Siang ini, seperti biasa cah bocah sekolah pinggir kali shalat dzuhur ke masjid milik masyarakat. Saya yang biasanya mengikuti barisan paling akhir, kali ini berangkat lebih awal. Saya dapati segerombolan bocah yang asyik menikmati buah matoa. Tentu saja itu bukan matoa milik kebun sekolah, melainkan milik tetangga.
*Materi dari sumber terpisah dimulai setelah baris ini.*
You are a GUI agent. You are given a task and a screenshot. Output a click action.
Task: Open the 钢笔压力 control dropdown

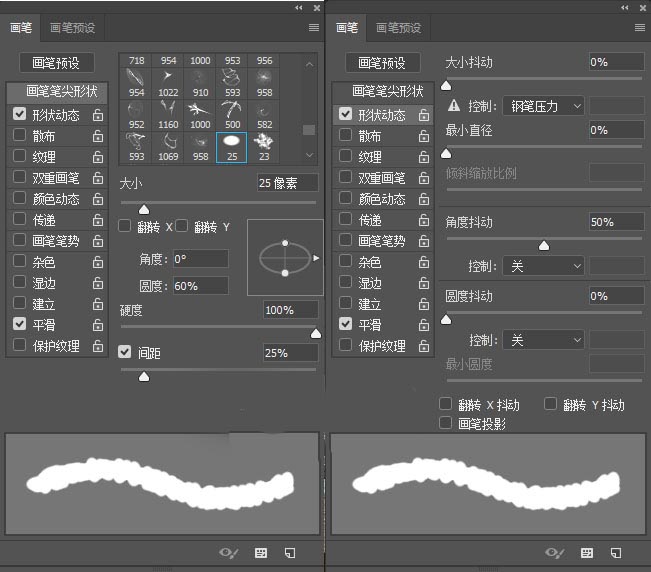click(x=543, y=106)
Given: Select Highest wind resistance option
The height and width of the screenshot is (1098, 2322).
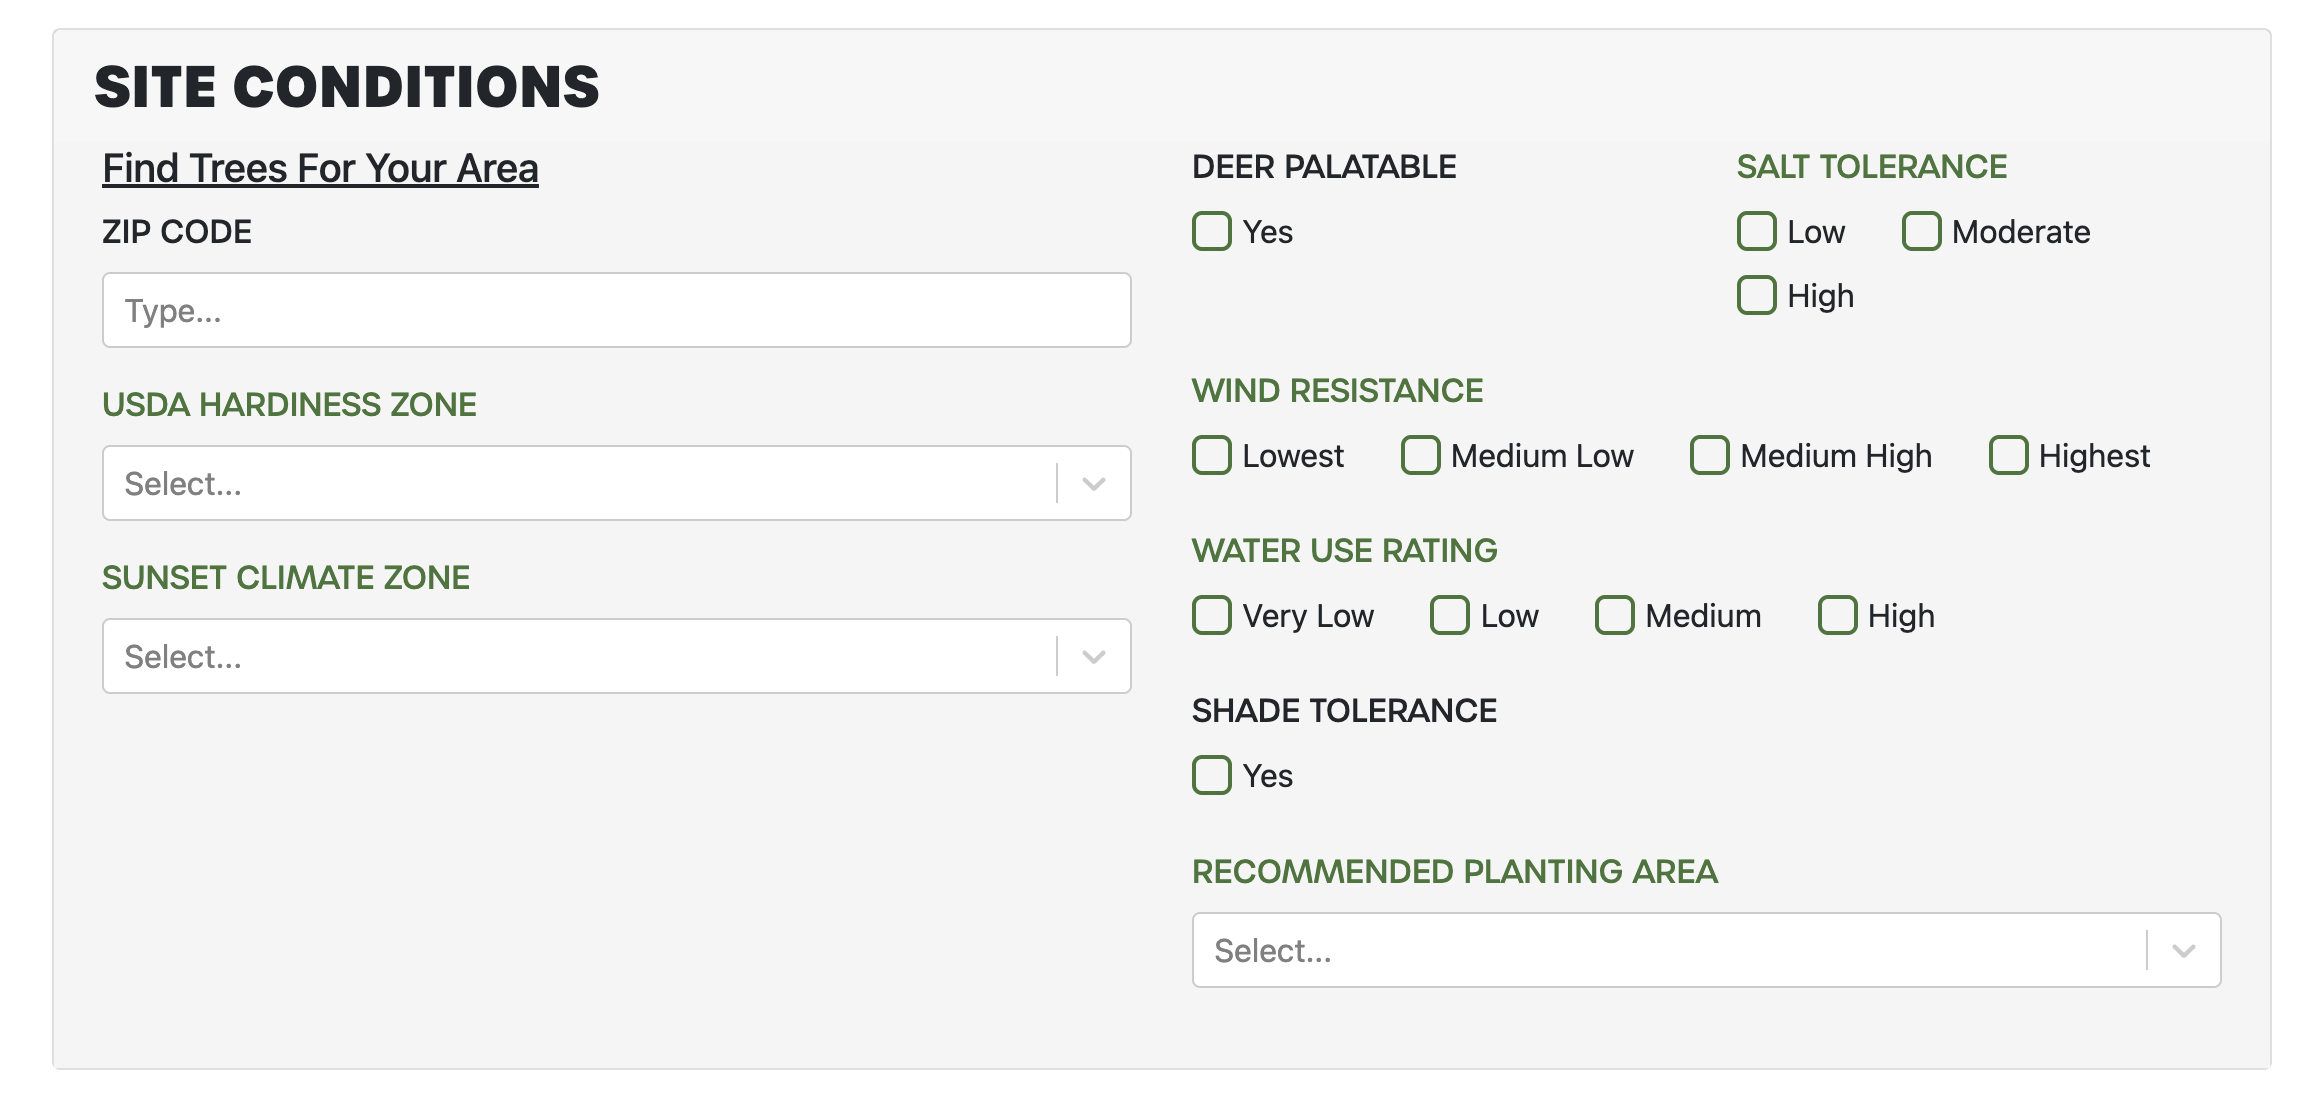Looking at the screenshot, I should tap(2009, 456).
Saya hampiri, saya tanya mereka. “Udah minta izin sama yang punya kebun?” Mata elang saya menuju si Y yang kelasnya paling tinggi, dengan harapan membuatnya mengaku duluan sehingga diikuti adik-adiknya. Dengan yakinnya dia jawab sudah sambil bergaya mencari seseorang untuk dijadikan legitimasi izinnya. Saya dengan santai mendesak dia untuk mengatakan yang jujur, karena saya tahu kebun itu rumahnya kosong, wong saya sehari-hari tinggal di lingkungan sekolah.
Hingga saya terpaksa menggertak untuk membuat dia mengakui sambil malu-malu aksi nggragasnya yang ketahuan ini. Masih saja dia menyebarkan kesalahannya kepada yang lain, misal si H, G, dll yang juga ikut menikmati dan memang mereka juga tidak meminta izin. Wong tidak ada yang dimintai izin. Akhirnya mas Jefri menyuruh mengembalikan sisa buah yang “dicuri” tadi di bawah pohon matoa. Masalah siang ini selesai. Wakau sebenarnya saya masih menjumpai perilaku nggragas semacam ini.
Tentu saya tidak membenci mereka, walaupun tatapan mata elang saya memang bisa menjadi alasan mereka untuk menyimpulkan hal semacam itu di benak mereka. Semoga peringatan siang ini bisa berkesan dalam benak mereka. Sangat disayangkan hal semacam ini tidak banyak ditanamkan oleh orang tua mereka sehingga ketika ditanya dengan soal izin, masih saja mencari alasan pembenaran mencuri. Atau jangan-jangan kebiasaan semacam ini dianggap biasa, dibenarkan oleh lingkungan, dan bukan lagi dianggap hal yang memalukan?
Saya sangat getol dan keras dengan hal ini, karena ketika saya seusia mereka juga pernah menganggap hal semacam itu biasa saja. Waktu itu saya masih di desa dan suka mencari rumput di alas-alas pinggir desa. Begitu lihat tebu, tebon canthel, degan kelapa, jambu mete, duet matang, atau pelem keong yang ranum salah satu dari kami yang spesialis memanjat pohon pasti langsung memetiknya untuk dinikmati bersama. Pohonnya besar-besar di pematang sawah atau di ujung ladang, yang entah benar-benar milik petani atau bukan. Itu pun sekarang saya sadari sebagai kesalahan dan tetaplah sebuah pencurian meskipun kadang kami mengisahkannya kembali sambil tertawa. Masih ingat di benak saya beberapa kali aksi pencurian itu ketahuan dan melihat parang diacungkan ke atas.
Pertanyaan saya, jangan-jangan budaya nggragas yang bisa setara dengan aksi pencurian semacam itu dalam tata nilai sosial kita sudah bukan hal yang memalukan lagi. Sehingga ketika nyunat uang sisa proyek dan kembalian belanja meskipun hanya 10 ribu atau 20 ribu dianggap biasa juga. Dan makin ke sini rasa malu tergerus sebatas ketika kejahatan kita ketahuan, jika tidak ketahuan maka tidak ada rasa malu untuk korupsi dan melakukan berbagai kenistaan. Atau bahkan lebih parah lagi, korupsi, sudah jadi tersangka, ternyata tidak malu. Hewan saja kalau mengambil milik petani kalau dipergoki akan lari. Ini ternyata tidak.
Sungguh nggragas adalah penyakit warisan dari makhluk bukan manusia. Karena manusia tidak mungkin separah itu kan.